About this cultivar:
Rosa 'Korresia' (F)is a rose variety developed by Reimer Kordes and introduced in 1973 and is one of the most successful floribunda roses. Sometimes called ‘Sunsprite’ or 'Friesia' the rose was derived from the cultivars 'Friedrich Wörlein' and 'Spanish Sun'. It was named 'Friesia' after the region Frisia (Friesland), the home of the breeder, and was one of the first roses to be given a code name ('KORresia' for Kordes).
The fragranced flowers appear solitary or in small clusters in a bright yellow colour that hardly changes with age. The glossy green leaves are very disease resistant and look better than any roses we have in the nursery!
It is used as a parent rose, leading to cultivars such as Rosa 'Sun Flare' (Warriner, 1981) and 'Morden Sunrise' (Davidson & Collicutt, 1991).
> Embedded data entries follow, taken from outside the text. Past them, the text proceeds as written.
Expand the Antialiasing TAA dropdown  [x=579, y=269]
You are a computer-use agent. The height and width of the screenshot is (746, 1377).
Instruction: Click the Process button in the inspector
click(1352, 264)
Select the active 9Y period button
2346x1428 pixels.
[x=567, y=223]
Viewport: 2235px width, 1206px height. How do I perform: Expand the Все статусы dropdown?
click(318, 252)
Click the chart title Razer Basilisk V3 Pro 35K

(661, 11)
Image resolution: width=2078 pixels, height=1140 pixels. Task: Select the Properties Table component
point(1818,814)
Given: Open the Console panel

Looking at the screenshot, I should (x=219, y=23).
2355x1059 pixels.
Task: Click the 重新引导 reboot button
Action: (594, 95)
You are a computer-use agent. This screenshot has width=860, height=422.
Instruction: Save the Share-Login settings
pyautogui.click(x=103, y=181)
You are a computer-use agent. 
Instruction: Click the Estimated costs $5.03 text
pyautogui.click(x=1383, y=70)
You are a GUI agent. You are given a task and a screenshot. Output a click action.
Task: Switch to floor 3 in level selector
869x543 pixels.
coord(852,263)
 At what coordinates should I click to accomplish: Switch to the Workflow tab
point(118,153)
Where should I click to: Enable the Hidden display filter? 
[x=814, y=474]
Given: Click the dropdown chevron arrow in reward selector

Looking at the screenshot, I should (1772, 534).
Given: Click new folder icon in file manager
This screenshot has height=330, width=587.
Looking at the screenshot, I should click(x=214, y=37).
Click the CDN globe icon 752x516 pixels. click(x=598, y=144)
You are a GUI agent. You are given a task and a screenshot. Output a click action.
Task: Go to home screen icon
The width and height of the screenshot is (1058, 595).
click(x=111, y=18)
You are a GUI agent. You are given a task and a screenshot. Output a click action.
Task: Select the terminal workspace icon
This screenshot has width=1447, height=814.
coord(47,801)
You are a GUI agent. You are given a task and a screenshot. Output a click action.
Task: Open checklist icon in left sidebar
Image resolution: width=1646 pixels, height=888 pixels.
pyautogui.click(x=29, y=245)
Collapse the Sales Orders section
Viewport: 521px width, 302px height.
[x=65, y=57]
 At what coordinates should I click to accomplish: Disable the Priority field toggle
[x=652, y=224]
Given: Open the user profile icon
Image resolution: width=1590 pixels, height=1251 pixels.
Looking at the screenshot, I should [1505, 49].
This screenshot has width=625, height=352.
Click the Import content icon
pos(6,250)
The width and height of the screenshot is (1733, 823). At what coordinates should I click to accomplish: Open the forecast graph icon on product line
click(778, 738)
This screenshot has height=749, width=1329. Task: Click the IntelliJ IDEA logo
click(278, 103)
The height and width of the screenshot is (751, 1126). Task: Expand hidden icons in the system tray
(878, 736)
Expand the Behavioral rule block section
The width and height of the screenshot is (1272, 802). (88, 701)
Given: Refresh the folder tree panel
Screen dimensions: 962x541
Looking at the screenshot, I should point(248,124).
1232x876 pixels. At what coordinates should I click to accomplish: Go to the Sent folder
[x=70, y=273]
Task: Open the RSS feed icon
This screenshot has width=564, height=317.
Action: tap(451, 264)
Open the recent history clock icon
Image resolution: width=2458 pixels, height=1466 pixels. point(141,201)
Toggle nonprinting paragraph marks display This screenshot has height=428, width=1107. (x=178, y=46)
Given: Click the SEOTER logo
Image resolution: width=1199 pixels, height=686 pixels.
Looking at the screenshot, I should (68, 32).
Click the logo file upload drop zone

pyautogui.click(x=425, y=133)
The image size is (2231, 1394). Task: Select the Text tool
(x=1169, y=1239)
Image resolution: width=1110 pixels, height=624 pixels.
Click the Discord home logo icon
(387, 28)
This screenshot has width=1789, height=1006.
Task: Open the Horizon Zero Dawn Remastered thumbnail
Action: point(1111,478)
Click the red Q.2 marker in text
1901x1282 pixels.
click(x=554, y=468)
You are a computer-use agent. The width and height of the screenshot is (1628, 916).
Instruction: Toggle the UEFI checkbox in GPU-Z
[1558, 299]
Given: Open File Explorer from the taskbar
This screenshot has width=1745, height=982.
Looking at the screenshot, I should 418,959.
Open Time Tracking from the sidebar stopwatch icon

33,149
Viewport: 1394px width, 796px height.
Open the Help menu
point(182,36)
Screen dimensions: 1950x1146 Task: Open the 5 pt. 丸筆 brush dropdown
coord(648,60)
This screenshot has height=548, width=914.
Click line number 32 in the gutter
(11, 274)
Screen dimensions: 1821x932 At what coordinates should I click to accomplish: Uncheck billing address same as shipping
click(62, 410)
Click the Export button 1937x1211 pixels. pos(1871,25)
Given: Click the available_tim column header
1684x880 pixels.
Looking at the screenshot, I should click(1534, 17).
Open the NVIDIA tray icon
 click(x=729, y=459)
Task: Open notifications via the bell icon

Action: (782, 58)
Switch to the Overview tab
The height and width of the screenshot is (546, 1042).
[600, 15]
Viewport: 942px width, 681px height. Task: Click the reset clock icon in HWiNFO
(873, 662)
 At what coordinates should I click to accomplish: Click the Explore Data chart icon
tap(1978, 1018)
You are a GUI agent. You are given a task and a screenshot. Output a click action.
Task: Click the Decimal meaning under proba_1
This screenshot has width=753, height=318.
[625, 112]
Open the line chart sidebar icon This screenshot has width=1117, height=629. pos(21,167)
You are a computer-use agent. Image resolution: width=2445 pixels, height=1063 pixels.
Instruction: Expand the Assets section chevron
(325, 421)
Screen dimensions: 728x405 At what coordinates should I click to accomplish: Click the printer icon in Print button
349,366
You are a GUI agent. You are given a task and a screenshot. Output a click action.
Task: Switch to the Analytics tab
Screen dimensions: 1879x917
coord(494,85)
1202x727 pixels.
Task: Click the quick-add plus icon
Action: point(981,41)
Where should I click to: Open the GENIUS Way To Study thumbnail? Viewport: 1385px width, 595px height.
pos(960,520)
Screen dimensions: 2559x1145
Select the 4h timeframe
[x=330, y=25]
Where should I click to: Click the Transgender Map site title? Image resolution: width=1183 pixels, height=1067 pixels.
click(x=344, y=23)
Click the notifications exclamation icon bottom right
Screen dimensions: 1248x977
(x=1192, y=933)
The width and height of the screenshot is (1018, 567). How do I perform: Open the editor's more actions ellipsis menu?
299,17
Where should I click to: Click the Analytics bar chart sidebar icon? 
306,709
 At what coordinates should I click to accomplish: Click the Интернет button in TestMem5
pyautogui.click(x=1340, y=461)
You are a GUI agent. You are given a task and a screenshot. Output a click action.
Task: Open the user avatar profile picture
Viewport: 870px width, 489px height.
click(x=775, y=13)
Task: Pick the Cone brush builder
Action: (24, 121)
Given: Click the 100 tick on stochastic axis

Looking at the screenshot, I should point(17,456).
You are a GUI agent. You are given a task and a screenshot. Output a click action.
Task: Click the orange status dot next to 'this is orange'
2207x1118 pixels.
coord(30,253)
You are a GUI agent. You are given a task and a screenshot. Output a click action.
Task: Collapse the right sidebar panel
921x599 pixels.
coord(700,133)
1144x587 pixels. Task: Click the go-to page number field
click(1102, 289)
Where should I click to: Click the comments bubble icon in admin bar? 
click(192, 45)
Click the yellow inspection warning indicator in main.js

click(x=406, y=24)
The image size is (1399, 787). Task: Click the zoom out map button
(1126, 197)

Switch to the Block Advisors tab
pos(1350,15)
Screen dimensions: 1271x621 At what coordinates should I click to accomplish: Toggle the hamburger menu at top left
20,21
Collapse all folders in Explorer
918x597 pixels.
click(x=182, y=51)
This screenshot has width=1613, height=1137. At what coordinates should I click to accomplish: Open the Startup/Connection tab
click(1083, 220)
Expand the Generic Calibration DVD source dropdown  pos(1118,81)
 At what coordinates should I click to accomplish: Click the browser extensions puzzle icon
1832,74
It has won several awards, amongst others, it is the only floribunda to receive the Gamble Award for Fragrance (1979). Other awards included the Baden Baden Gold Medal 1972, ADR-Rose 1973, James Alexander Gamble Fragrance Award 1979, James Mason Memorial Medal 1989, and RNRS Gold Medal 1989.
Close to my favourite rose because it is sooo easy!
- Position: Full sun, partial shade
- Soil: Almost any soil, grows well in Ballyrobert
- Flowers: June, July, August, September
- Other features: Royal Horticultural Society Award of Garden Merit (RHS AGM)
- Hardiness: H7 - Hardy in the severest European continental climates (< -20°C), Fully hardy, grows well in Ballyrobert
- Habit: Bushy
- Foliage: Deciduous
- Height: 60 - 100 cm (1 - 3.5 ft) prune to your liking
- Spread: 60 - 100 cm (1 - 3.5 ft) prune to your liking
- Time to full growth: 2 to 5 years
- Plant type: Shrub, rose
- Colour: Green, yellow, orange
- Goes well with: Aster, Geranium
About this genus:
Rosa is a woody perennial within the Rose family (Rosaceae). What is there to say? There are over 100 species and thousands of cultivars. They form a group of plants that can be erect shrubs, climbing or trailing with stems that are often armed with sharp prickles. Flowers vary in size and shape and are usually large and showy, in colours ranging from white through yellows and reds. Most species are native to Asia, with smaller numbers native to Europe, North America, and northwest Africa.
The name rose comes from French, itself from Latin rosa, which was perhaps borrowed from the Greek ródon. The ancient Greeks and Romans identified the rose with the goddess of love, Aphrodite (Greek name) and Venus (Roman name). In Rome a wild rose would be placed on the door of a room where secret or confidential matters were discussed. The phrase sub rosa, or "under the rose", means to keep a secret — derived from this ancient Roman practice.
The aggregate fruit of the rose is a berry-like structure called a rose hip. Rose hips are occasionally made into jam, jelly, marmalade, and soup or are brewed for tea, primarily for their high vitamin C content. They are also pressed and filtered to make rose hip syrup. Many Rosa cultivars do not produce hips, as the flowers are so tightly petalled that they do not provide access for pollination. Poor little bees. Rose perfumes are made from rose oil, which is a mixture of volatile essential oils obtained by steam distilling the crushed petals of roses. About two thousand flowers are required to produce one gram of oil! Rose petals also have a variety of culinary uses; from teas to salads and scones to ice creams
Ornamental roses have been cultivated for millennia, with the earliest known cultivation known to date from at least 500 BC in Mediterranean countries, Persia, and China. In the early 19th century the Empress Josephine of France patronized the development of rose breeding at her gardens at Malmaison. As long ago as 1840 a collection numbering over one thousand different cultivars was recorded at Abney Park in England.
As you may have guessed it is hard to be general about growing Roses. However, rest assured that all the roses we sell have been trialled and grown in our own wet clay soil garden at Ballyrobert in either full-sun or part-shade. We've chosen the ones that do best with us. Hopefully that should give you a bit of confidence or guidance!
We normally tie ramblers up walls or fences instead of climbers since ramblers are often more floriferous.